Supplied records START

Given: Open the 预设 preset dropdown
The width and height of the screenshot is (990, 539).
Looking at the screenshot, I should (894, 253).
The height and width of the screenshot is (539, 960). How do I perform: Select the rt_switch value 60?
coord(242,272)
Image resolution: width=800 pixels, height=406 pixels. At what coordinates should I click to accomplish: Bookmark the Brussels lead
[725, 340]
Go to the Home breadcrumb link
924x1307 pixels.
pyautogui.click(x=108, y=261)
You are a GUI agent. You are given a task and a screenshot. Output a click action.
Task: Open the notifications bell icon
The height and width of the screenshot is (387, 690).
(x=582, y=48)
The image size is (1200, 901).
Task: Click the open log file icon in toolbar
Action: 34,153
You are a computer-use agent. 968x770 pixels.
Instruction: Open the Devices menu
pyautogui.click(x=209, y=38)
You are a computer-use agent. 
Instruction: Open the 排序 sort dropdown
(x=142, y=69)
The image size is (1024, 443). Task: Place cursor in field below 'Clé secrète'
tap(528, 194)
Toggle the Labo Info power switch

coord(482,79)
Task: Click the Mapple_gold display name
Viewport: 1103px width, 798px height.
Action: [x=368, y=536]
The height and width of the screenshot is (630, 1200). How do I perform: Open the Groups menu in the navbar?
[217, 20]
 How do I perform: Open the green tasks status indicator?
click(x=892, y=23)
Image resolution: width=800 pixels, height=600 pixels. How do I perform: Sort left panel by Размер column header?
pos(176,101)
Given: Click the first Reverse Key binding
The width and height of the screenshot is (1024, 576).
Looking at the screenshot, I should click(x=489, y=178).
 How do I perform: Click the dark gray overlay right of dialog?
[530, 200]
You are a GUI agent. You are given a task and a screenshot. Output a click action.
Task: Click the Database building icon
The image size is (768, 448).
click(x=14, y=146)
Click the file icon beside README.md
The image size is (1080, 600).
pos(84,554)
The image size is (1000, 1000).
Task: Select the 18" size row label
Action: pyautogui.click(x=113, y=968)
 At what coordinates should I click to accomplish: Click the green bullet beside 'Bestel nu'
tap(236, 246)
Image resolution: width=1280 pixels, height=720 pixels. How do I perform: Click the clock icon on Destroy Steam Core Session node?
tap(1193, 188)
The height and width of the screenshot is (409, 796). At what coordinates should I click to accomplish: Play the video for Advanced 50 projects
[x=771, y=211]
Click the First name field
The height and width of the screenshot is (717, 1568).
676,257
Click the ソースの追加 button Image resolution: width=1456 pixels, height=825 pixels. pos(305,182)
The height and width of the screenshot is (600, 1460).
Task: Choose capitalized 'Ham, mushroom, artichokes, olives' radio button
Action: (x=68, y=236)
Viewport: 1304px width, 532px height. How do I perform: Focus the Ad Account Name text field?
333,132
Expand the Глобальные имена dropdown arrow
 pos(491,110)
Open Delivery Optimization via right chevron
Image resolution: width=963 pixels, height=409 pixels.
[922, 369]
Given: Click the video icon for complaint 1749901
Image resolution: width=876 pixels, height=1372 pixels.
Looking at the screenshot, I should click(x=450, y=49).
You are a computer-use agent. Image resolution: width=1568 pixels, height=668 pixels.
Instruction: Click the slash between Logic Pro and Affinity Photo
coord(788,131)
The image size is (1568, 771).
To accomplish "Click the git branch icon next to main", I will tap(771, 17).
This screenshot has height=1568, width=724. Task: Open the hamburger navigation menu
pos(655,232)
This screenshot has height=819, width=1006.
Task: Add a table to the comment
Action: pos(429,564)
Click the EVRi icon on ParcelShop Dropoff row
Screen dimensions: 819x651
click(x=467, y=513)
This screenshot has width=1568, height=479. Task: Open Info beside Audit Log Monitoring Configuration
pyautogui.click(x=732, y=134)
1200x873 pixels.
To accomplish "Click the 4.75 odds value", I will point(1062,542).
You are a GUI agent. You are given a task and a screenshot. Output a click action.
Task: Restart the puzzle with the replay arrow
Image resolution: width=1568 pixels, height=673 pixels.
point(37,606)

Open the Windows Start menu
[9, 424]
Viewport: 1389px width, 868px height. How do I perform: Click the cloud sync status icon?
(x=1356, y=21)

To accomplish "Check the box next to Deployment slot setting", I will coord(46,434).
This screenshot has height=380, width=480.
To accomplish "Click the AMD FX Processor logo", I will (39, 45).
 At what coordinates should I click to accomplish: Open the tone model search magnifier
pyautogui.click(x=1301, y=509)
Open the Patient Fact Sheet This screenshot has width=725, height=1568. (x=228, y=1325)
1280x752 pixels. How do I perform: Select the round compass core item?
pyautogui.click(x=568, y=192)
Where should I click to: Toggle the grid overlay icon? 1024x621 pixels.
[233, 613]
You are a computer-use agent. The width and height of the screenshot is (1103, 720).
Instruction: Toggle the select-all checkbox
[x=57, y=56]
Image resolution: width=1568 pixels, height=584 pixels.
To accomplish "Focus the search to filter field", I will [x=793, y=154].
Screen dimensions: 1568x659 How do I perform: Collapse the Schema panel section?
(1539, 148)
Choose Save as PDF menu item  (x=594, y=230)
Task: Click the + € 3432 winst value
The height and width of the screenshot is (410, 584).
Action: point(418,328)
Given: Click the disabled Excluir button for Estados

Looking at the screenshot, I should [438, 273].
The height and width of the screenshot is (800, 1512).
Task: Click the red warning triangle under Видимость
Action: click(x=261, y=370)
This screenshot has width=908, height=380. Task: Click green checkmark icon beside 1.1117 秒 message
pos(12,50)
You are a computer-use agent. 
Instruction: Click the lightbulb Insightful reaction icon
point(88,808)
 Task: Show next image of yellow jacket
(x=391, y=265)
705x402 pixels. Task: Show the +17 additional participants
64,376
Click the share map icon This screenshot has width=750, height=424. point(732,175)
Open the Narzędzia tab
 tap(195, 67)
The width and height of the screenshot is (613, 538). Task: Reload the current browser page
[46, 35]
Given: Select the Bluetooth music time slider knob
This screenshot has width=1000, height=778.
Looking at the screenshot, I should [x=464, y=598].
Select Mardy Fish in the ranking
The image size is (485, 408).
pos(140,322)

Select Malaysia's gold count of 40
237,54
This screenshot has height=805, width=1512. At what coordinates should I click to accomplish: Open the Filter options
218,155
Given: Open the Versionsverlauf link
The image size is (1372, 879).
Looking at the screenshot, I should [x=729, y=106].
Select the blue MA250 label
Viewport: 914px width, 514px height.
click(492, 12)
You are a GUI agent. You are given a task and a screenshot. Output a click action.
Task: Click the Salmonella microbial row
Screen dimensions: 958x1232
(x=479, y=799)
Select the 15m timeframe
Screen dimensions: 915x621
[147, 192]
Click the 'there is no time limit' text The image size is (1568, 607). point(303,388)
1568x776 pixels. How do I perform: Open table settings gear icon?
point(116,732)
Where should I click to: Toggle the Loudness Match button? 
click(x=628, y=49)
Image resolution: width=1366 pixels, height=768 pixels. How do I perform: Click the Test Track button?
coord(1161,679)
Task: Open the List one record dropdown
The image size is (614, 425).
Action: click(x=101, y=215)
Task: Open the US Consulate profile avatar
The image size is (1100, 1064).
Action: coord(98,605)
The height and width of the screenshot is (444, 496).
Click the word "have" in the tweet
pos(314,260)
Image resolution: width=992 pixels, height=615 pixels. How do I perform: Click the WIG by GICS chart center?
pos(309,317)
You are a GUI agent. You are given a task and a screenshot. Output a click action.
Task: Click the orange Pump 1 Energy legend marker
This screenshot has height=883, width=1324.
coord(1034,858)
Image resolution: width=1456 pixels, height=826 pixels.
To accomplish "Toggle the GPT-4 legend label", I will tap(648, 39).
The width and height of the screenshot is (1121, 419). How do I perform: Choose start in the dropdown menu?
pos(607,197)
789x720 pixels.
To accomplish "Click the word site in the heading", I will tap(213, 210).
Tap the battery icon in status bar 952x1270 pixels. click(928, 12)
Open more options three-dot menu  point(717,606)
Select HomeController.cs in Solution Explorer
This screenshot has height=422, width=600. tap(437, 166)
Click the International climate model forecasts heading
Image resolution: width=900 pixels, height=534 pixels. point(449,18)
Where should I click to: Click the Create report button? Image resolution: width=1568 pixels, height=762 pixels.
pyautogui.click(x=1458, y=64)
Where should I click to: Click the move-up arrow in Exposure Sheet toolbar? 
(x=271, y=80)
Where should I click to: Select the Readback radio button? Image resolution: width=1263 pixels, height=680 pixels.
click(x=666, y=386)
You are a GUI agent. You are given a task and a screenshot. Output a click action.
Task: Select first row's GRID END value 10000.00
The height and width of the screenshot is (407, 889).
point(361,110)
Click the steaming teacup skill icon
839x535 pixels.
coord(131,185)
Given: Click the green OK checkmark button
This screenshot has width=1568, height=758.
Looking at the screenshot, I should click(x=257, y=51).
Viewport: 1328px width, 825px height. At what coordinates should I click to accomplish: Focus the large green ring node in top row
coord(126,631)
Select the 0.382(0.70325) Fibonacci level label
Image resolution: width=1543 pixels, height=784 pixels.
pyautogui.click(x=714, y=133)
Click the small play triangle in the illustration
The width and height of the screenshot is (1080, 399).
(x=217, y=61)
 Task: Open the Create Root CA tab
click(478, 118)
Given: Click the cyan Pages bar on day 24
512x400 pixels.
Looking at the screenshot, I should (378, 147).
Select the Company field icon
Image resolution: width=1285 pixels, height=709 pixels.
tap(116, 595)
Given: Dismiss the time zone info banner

Supplied records END

Copy out, from the data above, each line where the string "computer" is present.

You are a computer-use agent. 968x770 pixels.
You are a computer-use agent. 
You are a computer-use agent. Image resolution: width=1568 pixels, height=668 pixels.
You are a computer-use agent. The width and height of the screenshot is (1103, 720).
You are a computer-use agent. 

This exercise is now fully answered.